# FS: 43 Gallon tank + stand



## injektion (Apr 21, 2010)

I'm upgrading so I'm selling off all my tanks.

So this package includes:
- 43 gallon (36" x 18.5" x 15")
- stand (42" x 20" x 37.5")
- sump (30" x 15.5" x 12.5") - no baffles just another empty tank basically
- some PVC pipes for the sump (it's not complete because I had problems removing the bulkheads so I had to cut off some PVC pipes and the bulkheads as well)

It is drilled in the rear left corner one for the return and one going down.

It is a little big for most people to transport so I'm willing to deliver with my truck but it will cost you extra depending on where you want me to deliver it to.

Looking for $100 obo.

Here's a pic of it.


----------



## injektion (Apr 21, 2010)

bump new lowered price


----------



## injektion (Apr 21, 2010)

bump......


----------



## injektion (Apr 21, 2010)

price lowered again...$100 obo


----------



## injektion (Apr 21, 2010)

bump......


----------



## injektion (Apr 21, 2010)

▶ MATERIAL PROVIDED:
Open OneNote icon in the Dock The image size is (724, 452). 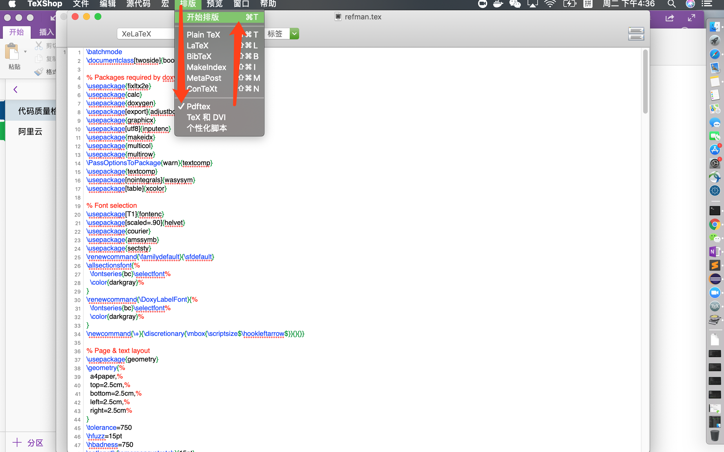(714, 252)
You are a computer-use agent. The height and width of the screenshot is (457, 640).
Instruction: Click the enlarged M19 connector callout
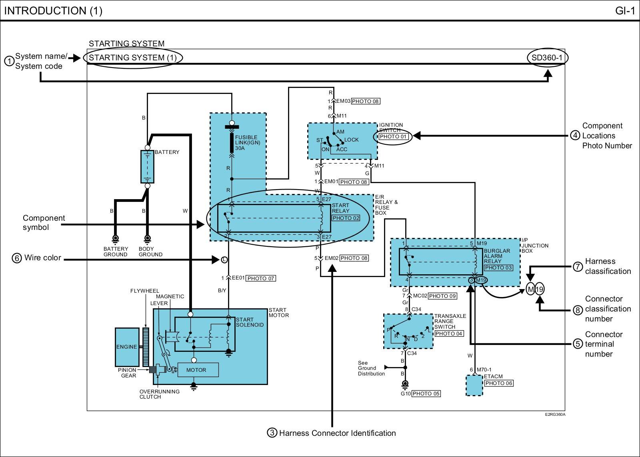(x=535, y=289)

==

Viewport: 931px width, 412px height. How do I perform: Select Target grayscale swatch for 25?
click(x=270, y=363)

--

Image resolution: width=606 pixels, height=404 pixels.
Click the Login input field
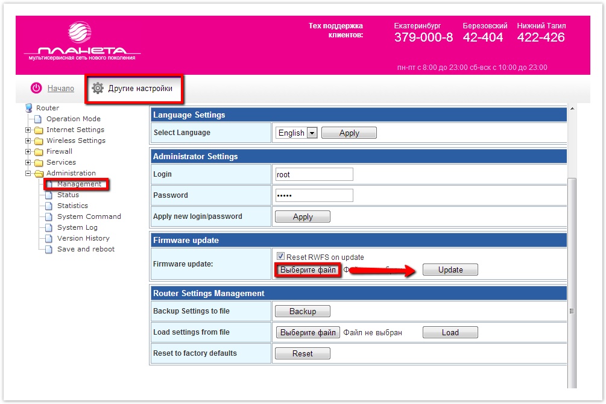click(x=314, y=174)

▶ REQUIRED ACTIONS:
(A) What are the dimensions of the stand in the tank sale thread?
(B) Extend the tank sale thread past its last line.
The records are unrelated to the tank sale thread and stand on their own.

▶ RESPONSE LIST:
(A) 42" x 20" x 37.5"

(B)
new lower price $100


----------



## Timbits (Nov 15, 2010)

would you be able to include the return pump as well?


----------



## injektion (Apr 21, 2010)

$140 buys it with the pump. it's a Quiet One 2200 which retails around $62 (according to J&L website). I've only used it for 3 or 4 months so it's still pretty new.


----------



## Timbits (Nov 15, 2010)

hmmm how's the condition of the tanks and stand? did u run a skimmer with it?


----------



## injektion (Apr 21, 2010)

The tank is in good condition, no leaks or anything, but it could use some cleaning as i haven't had the time to do it myself. the stand was made by myself when i got the tank a few months ago so it's still in very good condition. 

it didn't have a skimmer running. it isn't a complete system.


----------



## injektion (Apr 21, 2010)

bump......


----------



## injektion (Apr 21, 2010)

bump......


----------



## injektion (Apr 21, 2010)

bump. really need it out of my garage...


----------



## injektion (Apr 21, 2010)

bump......


----------



## euroamg (Dec 14, 2010)

pm sent..........


----------



## injektion (Apr 21, 2010)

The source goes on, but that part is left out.